DESCRIPTION OF THE TASK: In the records below, begin at the line that has "800x600 pixels. How" and stop after the line that has "Given: Click the W-蝴蝶 indicator label"; quote those lines verbatim and nothing more.

------ DATA SHOWN

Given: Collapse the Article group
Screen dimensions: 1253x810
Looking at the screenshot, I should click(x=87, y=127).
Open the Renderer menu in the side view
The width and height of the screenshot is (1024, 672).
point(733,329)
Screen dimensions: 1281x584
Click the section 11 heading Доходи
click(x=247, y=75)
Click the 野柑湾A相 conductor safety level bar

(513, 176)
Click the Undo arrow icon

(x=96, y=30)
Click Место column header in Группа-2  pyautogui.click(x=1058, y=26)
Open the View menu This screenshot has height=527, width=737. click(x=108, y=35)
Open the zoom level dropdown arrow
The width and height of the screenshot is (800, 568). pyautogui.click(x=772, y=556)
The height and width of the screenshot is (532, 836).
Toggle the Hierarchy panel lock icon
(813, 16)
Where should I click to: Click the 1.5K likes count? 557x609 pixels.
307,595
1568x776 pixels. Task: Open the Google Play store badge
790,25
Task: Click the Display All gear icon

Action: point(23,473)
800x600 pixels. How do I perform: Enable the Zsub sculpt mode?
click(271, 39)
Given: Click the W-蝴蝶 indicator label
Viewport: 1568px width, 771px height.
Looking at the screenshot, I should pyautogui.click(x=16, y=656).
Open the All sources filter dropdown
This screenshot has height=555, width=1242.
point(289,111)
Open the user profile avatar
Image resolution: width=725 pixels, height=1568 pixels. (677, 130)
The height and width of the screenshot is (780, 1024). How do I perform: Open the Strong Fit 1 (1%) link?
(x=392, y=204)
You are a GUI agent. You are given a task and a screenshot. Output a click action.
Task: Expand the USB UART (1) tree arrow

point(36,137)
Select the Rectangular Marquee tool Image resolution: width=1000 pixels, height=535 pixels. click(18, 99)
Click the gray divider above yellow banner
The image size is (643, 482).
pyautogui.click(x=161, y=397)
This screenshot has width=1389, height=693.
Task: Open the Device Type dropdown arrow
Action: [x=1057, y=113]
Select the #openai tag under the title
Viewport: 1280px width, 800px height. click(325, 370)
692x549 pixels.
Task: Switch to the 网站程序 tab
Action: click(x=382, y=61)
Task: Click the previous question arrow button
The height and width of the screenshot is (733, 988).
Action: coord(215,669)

------------

THE ANSWER:
800x600 pixels. How do I perform: Enable the Zsub sculpt mode?
click(271, 39)
Given: Click the W-蝴蝶 indicator label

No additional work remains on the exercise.